*Source extract*.
╔══

MEXICO CITY (AP) – There were no hanging chads, but Mexico could be headed for a Florida-style showdown after preliminary results Monday showed ruling party candidate Felipe Calderon leading by a single percentage point in Mexico’s closest presidential race ever.

Leftist candidate Andres Manuel Lopez Obrador, holed up in his apartment, faced the same predicament that Al Gore struggled with in 2000: to concede defeat despite the cries of his supporters that the election was stolen or risk political chaos by challenging the system.

Electoral officials said they would declare a winner after a long, official count starting Wednesday, a process that could mirror Florida’s laborious recount. And just as the Supreme Court ultimately decided the U.S. election, the final word on Mexico’s presidency could come from an electoral tribunal that allows no appeal.

Sunday night’s quick count, which election officials had hoped would show the winner, proved too close to call, setting off days of uncertainty and cries of fraud by fervent Lopez Obrador backers, still bitter over the many manipulations of the vote that kept the Institutional Revolutionary Party, or PRI, in power for seven decades until 2000.

Many had predicted violent street protests if the vote was too close to call, but Lopez Obrador supporters – many of them poor – apparently were waiting for orders from the leader they revere with a messianic devotion. He was holed up in his apartment with top aides to figure out his next move.

Financial markets rallied on preliminary results that showed Calderon, a fiscally conservative former energy secretary, in the lead. With 97.98 percent of polling stations reporting, Calderon of the National Action Party had 36.37 percent and Lopez Obrador of the Democratic Revolution Party had 35.37 percent.

The PRI’s Roberto Madrazo was a distant third with 21.55 percent, and minor candidates and write-ins accounted for the rest.

Appearing nearly giddy, Calderon said he clearly won and vowed to build a conciliatory government to mend rifts heightened by the angry campaign in which nearly two-thirds of the 37 million voters chose other candidates.

“It is time to put our divisions behind us,” he said.

Calderon brushed off comparisons to the electoral crisis that followed the U.S. 2000 election, in which George W. Bush narrowly defeated Al Gore. He joked the country’s northern neighbor could learn from Mexico.

“We have such advanced institutions that we can do what the United States couldn’t,” he said.

George Grayson, a Mexico expert at the College of William & Mary in Virginia and a former Virginia state legislator, said “the Mexican system is much more transparent” than the U.S. system.

Mexico has a single voter registry, a uniform photo identity card for voters and a national election law, he said, whereas “in the U.S., you have this crazy quilt of 50 state laws.”

╚══

*Given problem 1*. Retype the passage of the article on Mexico's presidential race that begins at the words "MEXICO CITY (AP)" and stops after the words "presidential race ever.".
*Given problem 2*. Write the next part of the news report on Mexico's close presidential race, picking up right after its final sentence.

*Source records*.
╔══

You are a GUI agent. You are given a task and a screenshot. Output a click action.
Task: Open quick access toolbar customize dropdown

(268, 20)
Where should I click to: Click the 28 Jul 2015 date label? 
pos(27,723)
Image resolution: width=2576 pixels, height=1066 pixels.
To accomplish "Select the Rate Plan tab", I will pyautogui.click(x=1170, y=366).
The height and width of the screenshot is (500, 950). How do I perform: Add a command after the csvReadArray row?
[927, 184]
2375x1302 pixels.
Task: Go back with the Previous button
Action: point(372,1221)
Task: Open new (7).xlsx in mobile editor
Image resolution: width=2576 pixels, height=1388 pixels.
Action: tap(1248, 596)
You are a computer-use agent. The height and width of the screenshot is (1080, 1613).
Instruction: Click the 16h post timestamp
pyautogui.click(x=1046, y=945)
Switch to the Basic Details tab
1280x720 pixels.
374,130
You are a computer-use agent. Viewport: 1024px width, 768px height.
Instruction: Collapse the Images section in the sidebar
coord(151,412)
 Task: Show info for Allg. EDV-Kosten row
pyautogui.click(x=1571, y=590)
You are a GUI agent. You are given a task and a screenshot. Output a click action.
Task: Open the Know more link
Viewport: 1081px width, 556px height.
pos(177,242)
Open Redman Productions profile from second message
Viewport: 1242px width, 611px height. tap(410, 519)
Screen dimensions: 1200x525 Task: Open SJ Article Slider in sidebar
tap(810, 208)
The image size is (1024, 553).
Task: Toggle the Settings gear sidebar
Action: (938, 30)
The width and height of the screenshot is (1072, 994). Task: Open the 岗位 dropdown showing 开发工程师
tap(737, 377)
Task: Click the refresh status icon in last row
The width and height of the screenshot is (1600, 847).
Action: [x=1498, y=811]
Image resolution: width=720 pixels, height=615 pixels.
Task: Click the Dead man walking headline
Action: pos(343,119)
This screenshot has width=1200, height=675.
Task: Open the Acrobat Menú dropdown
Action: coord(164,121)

╚══

*Right answer 1*.
MEXICO CITY (AP) – There were no hanging chads, but Mexico could be headed for a Florida-style showdown after preliminary results Monday showed ruling party candidate Felipe Calderon leading by a single percentage point in Mexico’s closest presidential race ever.

*Right answer 2*.
Mexico’s Federal Electoral Institute is legally independent of the government, while in the U.S., partisan state officials tend to oversee the system – something that contributed to controversy over the 2000 presidential election in Florida. The Institute also provides taxpayer financing for political campaigns based on their vote totals in past races, an effort to even the playing field. Mexico sharply limits private campaign contributions.

But the silver-haired Lopez Obrador, a former Mexico City mayor famous for mobilizing enormous protests, warned the fight was not over. He said he was asking supporters to help him examine Sunday’s vote, widely considered to be the country cleanest ever.

“Have patience,” he told supporters. “We are always going to act responsibly. If we lose the elections I will recognize that. But if we won the vote, I’m going to defend my triumph.”

Lopez Obrador supporters compared the vote to that of 1988, when many believe the PRI robbed leftist Cuauhtemoc Cardenas of victory.

“We won, but they’re going to take it away from us,” said security guard Victor Ramirez, 43. “There are going to be vote challenges, and I think there will even be demonstrations.”

The PRI came in third in the congressional vote as well, but the party could emerge as the powerbroker as the new president-elect seeks to build consensus in a divided Congress.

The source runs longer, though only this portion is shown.